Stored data
——
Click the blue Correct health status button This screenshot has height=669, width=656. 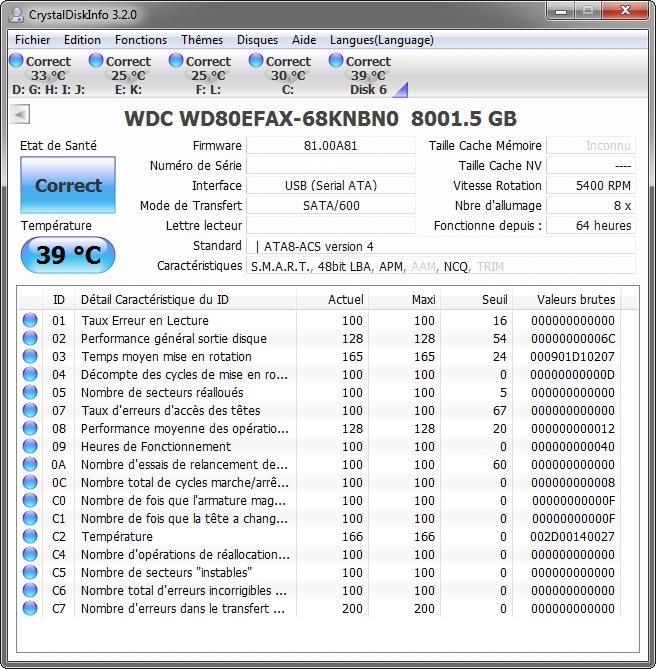coord(68,185)
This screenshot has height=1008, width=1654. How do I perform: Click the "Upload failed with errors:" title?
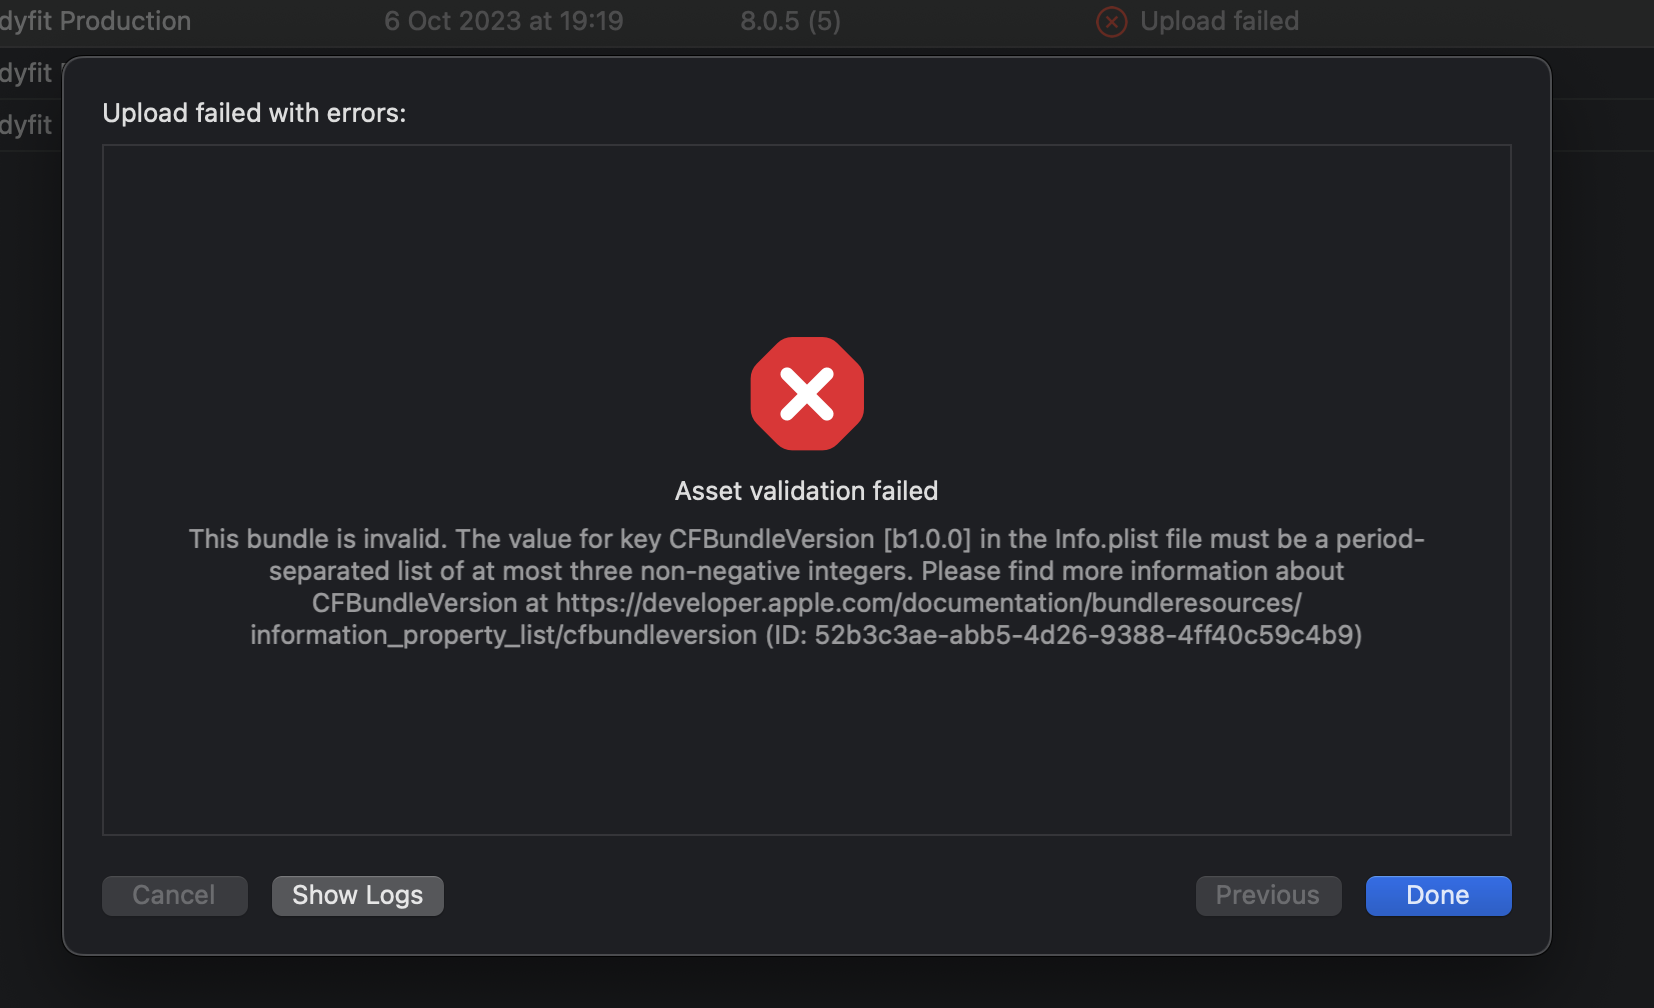click(254, 113)
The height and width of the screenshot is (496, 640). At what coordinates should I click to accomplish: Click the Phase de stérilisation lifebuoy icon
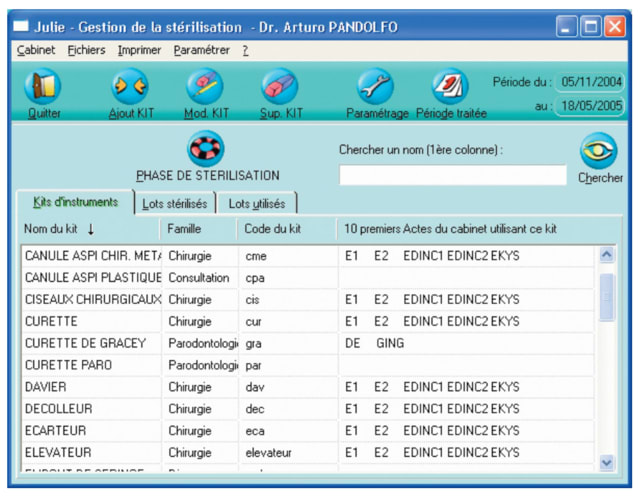207,149
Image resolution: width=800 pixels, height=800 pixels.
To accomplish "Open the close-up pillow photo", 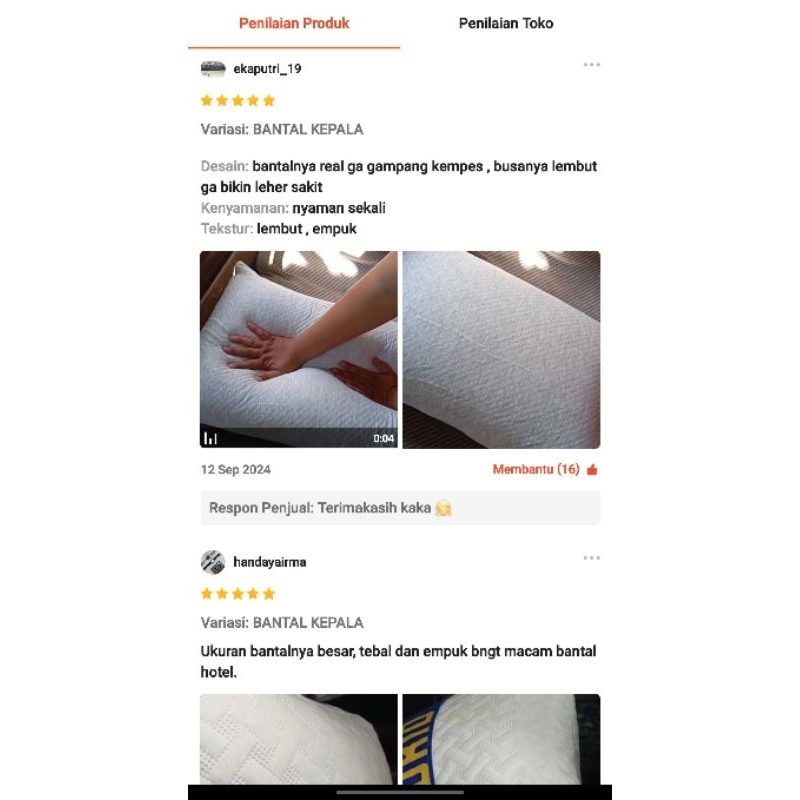I will pyautogui.click(x=501, y=349).
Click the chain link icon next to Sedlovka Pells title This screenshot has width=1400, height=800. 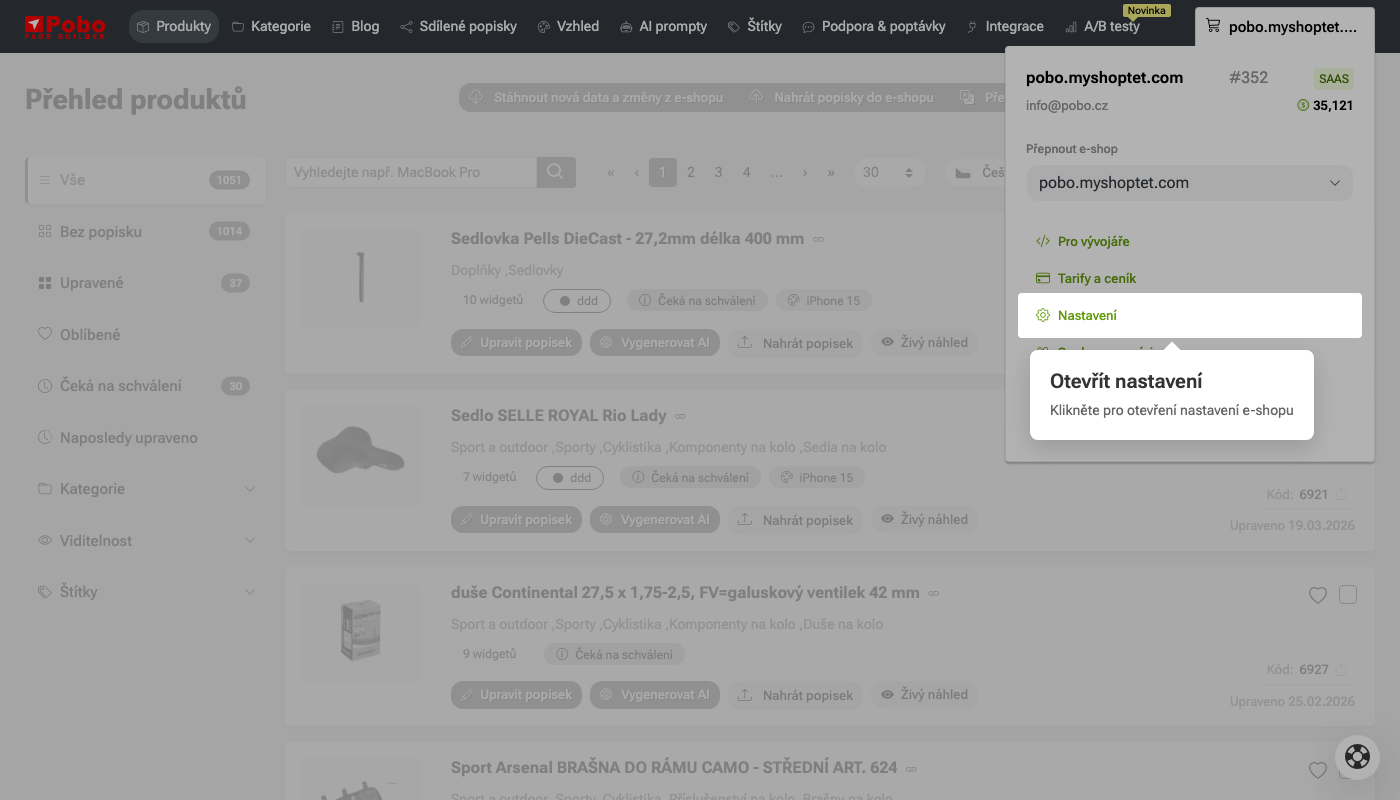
——
▸ **The problem**
Above are the records; copy from them only the lines starting at the one containing "The height and" and ending at the one containing "Image resolution: width=800", exactly and without pictures.

▸ **Response**
The height and width of the screenshot is (496, 640). At what coordinates should I click to accomplish: Click the Phase de stérilisation lifebuoy icon
207,149
Image resolution: width=800 pixels, height=800 pixels.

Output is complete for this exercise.